**Repo Github** : https://github.com/MohammadSobri14/search-engine-smartfindr.git 

**Tech Stack :**  

🧠 1. Data Science & NLP  
Digunakan untuk pemrosesan data, ekstraksi fitur, dan pembobotan semantik.  

- Python – Bahasa utama yang digunakan untuk seluruh proses backend dan analisis data.  

- Jupyter Notebook – Untuk eksplorasi data, preprocessing, dan eksperimen model awal.  

- Pandas – Mengelola dan memanipulasi data tabular (CSV & hasil query SQL).  

- NumPy – Operasi numerik dan pengganti nilai NaN.  

- Torch (PyTorch) – Backend library dari SentenceTransformer untuk pemrosesan vektor NLP.  

- SentenceTransformer – Untuk mengubah teks menjadi vektor embedding (menggunakan model all-MiniLM-L6-v2).  

- scikit-learn (sklearn.metrics.pairwise.cosine_similarity) – Menghitung kemiripan antara vektor teks.  

🕸️ 2. Web Scraping (untuk pengambilan data smartphone dari situs)  
- requests – Untuk mengambil konten HTML dari website.  

- BeautifulSoup – Untuk parsing dan ekstraksi data dari HTML.  

- re (Regular Expression) – Untuk ekstraksi informasi seperti "RAM 8GB", "kamera 50MP", dan "baterai 5000".  

🛢️ 3. Database & ORM  
- MySQL – Tempat penyimpanan data smartphone.  

- mysql-connector-python – Untuk koneksi langsung ke database MySQL.  

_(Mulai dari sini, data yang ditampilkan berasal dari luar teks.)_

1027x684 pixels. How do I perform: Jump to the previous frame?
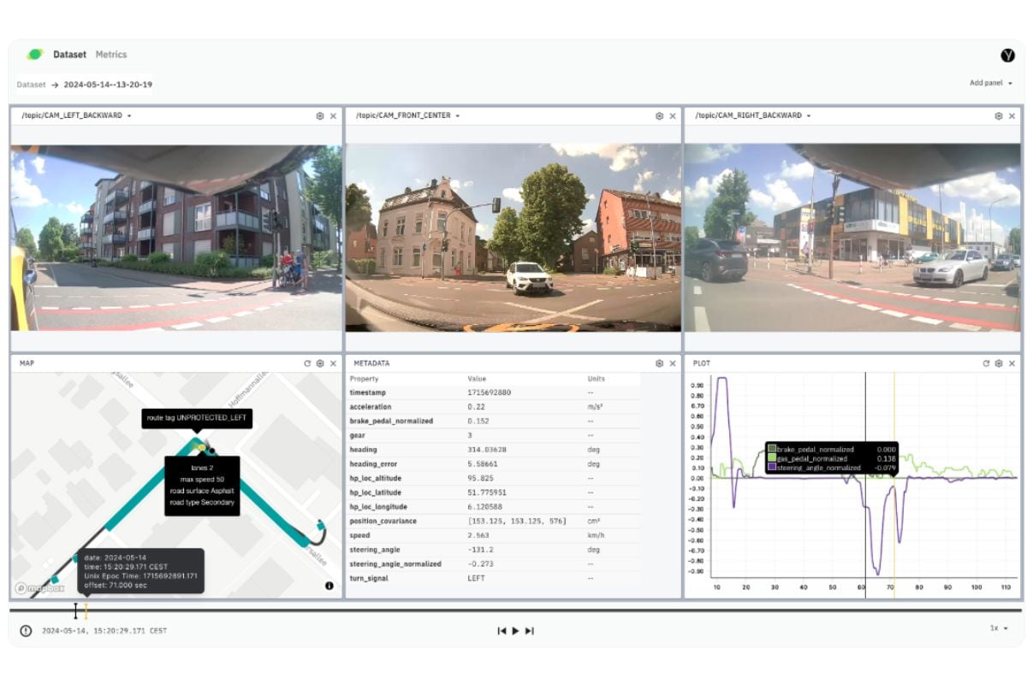click(502, 631)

- SQLAlchemy – ORM (Object Relational Mapper) untuk integrasi Python dan MySQL secara lebih fleksibel.  

🌐 4. Web Framework (Backend)  
- Flask – Framework utama untuk membuat REST API dan menyajikan tampilan web.  

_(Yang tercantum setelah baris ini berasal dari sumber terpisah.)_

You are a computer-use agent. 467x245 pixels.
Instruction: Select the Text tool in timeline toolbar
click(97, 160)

- Flask Templates (Jinja2) – Untuk merender halaman HTML dengan data dinamis.  

🎨 5. Frontend & UI  
- Tailwind CSS – Framework CSS utility-first untuk membuat tampilan website yang modern dan responsif.  

- JavaScript DOM + Fetch API – Untuk fitur auto-suggestion dan interaktivitas di halaman pencarian.  

In [None]:
import re
import requests
import pandas as pd
from bs4 import BeautifulSoup

# **Scrapping**

Kode ini bertujuan untuk mengambil data halaman web dari situs Pricebook menggunakan metode HTTP GET.

In [9]:
url = "https://www.pricebook.co.id/smartphone/"
req = requests.get(url)

Fungsi ini digunakan untuk melakukan web scraping produk smartphone dari situs Pricebook secara otomatis dan berulang berdasarkan jumlah halaman yang ditentukan.  

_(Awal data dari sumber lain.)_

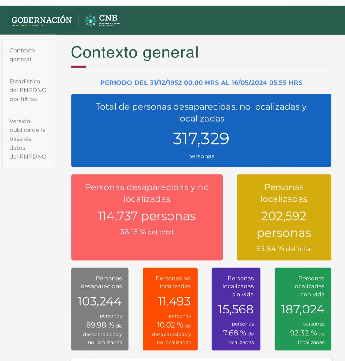Image resolution: width=345 pixels, height=361 pixels.
Task: Click the 317,329 total figure
Action: pyautogui.click(x=201, y=139)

Fungsi menerima dua parameter:  

- url: URL dasar dari halaman yang ingin di-scrape.  

- num_pages: jumlah halaman yang akan diambil datanya.  

Semua hasil dari scraping beberapa halaman akan digabung dan dikembalikan dalam bentuk list of dictionaries, siap untuk diproses lebih lanjut atau disimpan ke dalam file/dataset.

In [10]:
def crawl_products(url, num_pages):
    results = []

    for page in range(1, num_pages + 1):
        api_url = f"{url}?page={page}"
        print(f"Scraping: {api_url}")
        req = requests.get(api_url, headers={'User-Agent': 'Mozilla/5.0'})
        soup = BeautifulSoup(req.text, 'lxml')

        product_cards = soup.find_all('div', {'class': 'styles_productPanel__Tlvp6 row'})

        for idx, product in enumerate(product_cards):
            product_dict = {}
            ranking = product.find('span', {'class': "styles_productRanking__bYl4W"})
            name = product.find('h2', {'class': 'styles_productName__fr99s'})
            price = product.find('span', {'class': 'styles_price__nEARt'})
            year = product.find('div', {'class': 'styles_yearReleased___jyCv'})

            link = product.find('a', {'class': 'styles_linkReplace__oS0Gg'})
            product_url = url + link['href'] if link and 'href' in link.attrs else "N/A"

            product_image = product.find('div', {'class': 'styles_productImageWrapper__IwCKz'})
            product_tag = product_image.find('img') if product_image else None
            product_image_url = product_tag.get('src', 'N/A') if product_tag else "N/A"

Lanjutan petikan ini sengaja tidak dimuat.